Moreover, the study suggests that most of the funding from ARRA was used by states to avert their own budget crises rather than fund new projects:
A large fraction of the Federal ARRA dollars was channeled through and controlled by state and local governments.4 This is important for two reasons. First, it opens the possibility that states might receive direct ARRA allocations due in part to exogenous capacities to channel or attract Federal funding. Approximately two-thirds of all ARRA spending is formulary, of which there is substantial exogenous state-level variation in formula `parameters.’
Second, channeling through states creates an environment where Federal dollars might be used to replace state and local spending. The Act legislated ARRA funds to go to state and local governments for specific programs, such as schools in high poverty neighborhoods and highway construction. Importantly, as depicted in Table 1, states and local governments were already spending significant amounts of their own dollars on many of these programs before the ARRA.Often state spending was substantially higher than nominally targeted ARRA funding.

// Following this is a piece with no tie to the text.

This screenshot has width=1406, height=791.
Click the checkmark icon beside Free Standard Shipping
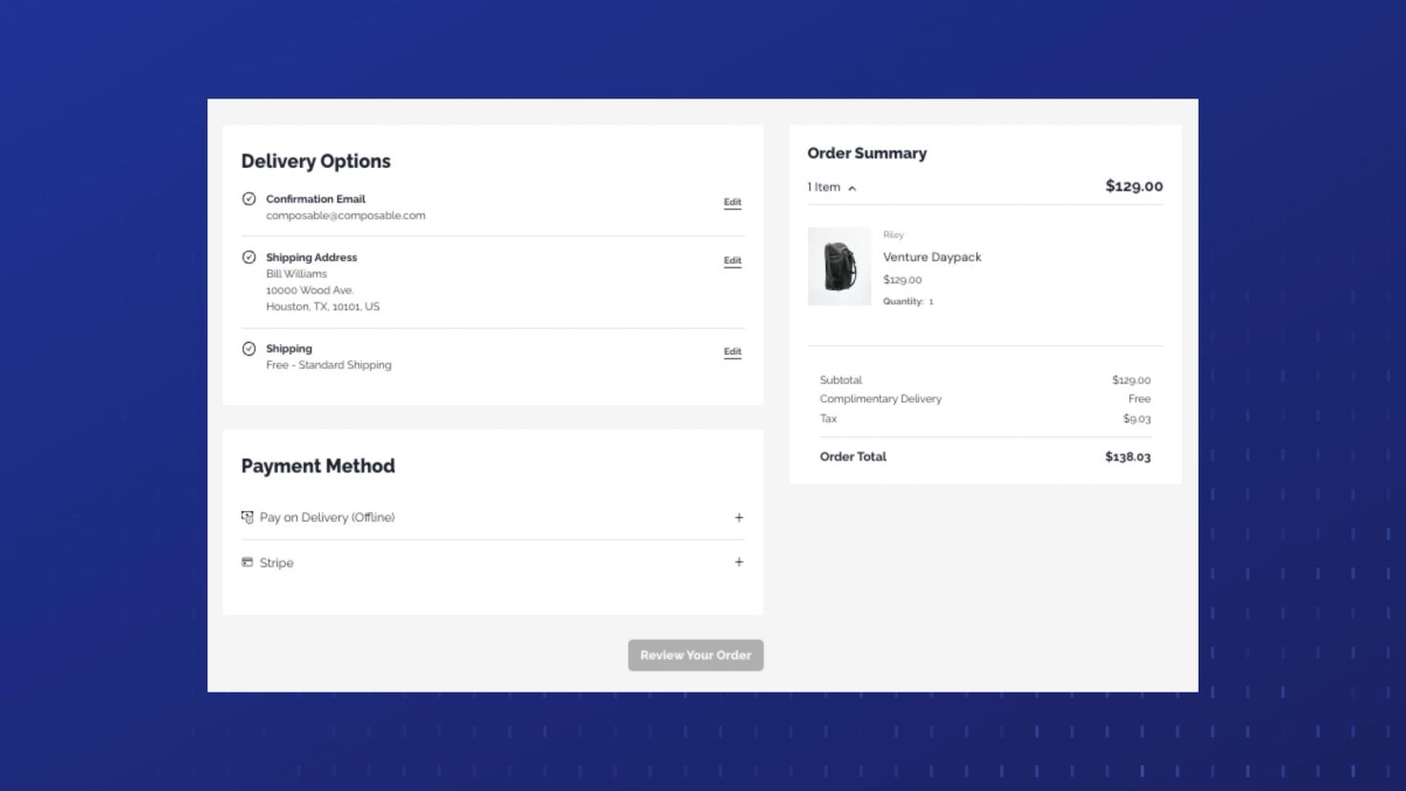click(248, 349)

Upon acquisition of ARRA funds for a specific purpose, a state or local government could cut its own expenditure on that purpose. As a result, these governments could treat the ARRA dollars as general revenue, i.e. the dollars were effectively fungible.
Economists such as Paul Krugman have suggested that the problem with the stimulus is that it wasn’t big enough (even though there’s no record of Krugman criticizing the size of the package while it was being debated in Congress) but this suggest that the entire plan was fundamentally flawed in the manner that funds were allocated. It would have been better, it seems it would have been better to just give the money directly to the people. Or, you know, not spend it at all.

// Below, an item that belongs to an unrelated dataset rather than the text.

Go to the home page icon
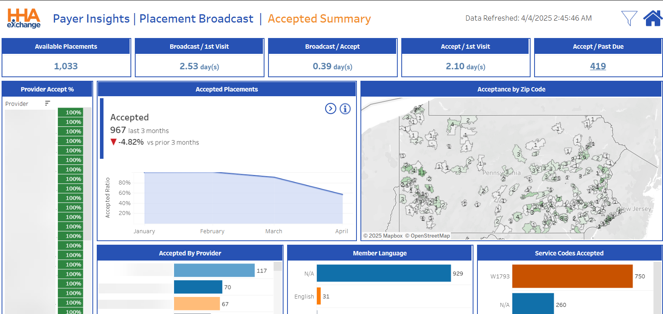Screen dimensions: 663x314 point(652,18)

Finally, this chart shows the extent to which the manufacturing and goods-producing failed to benefit at all from the stimulus:
The authors defined “HELP Services” as health and education, leisure and hospitality and business and professional services and its no surprise they’ve done well, as has the government sector. But manufacturing? The lifeblood of the economy? It didn’t benefit at all and it is, as the unemployment figures can attest, still largely stagnant.
The stimulus was, in other words, a monumental failure.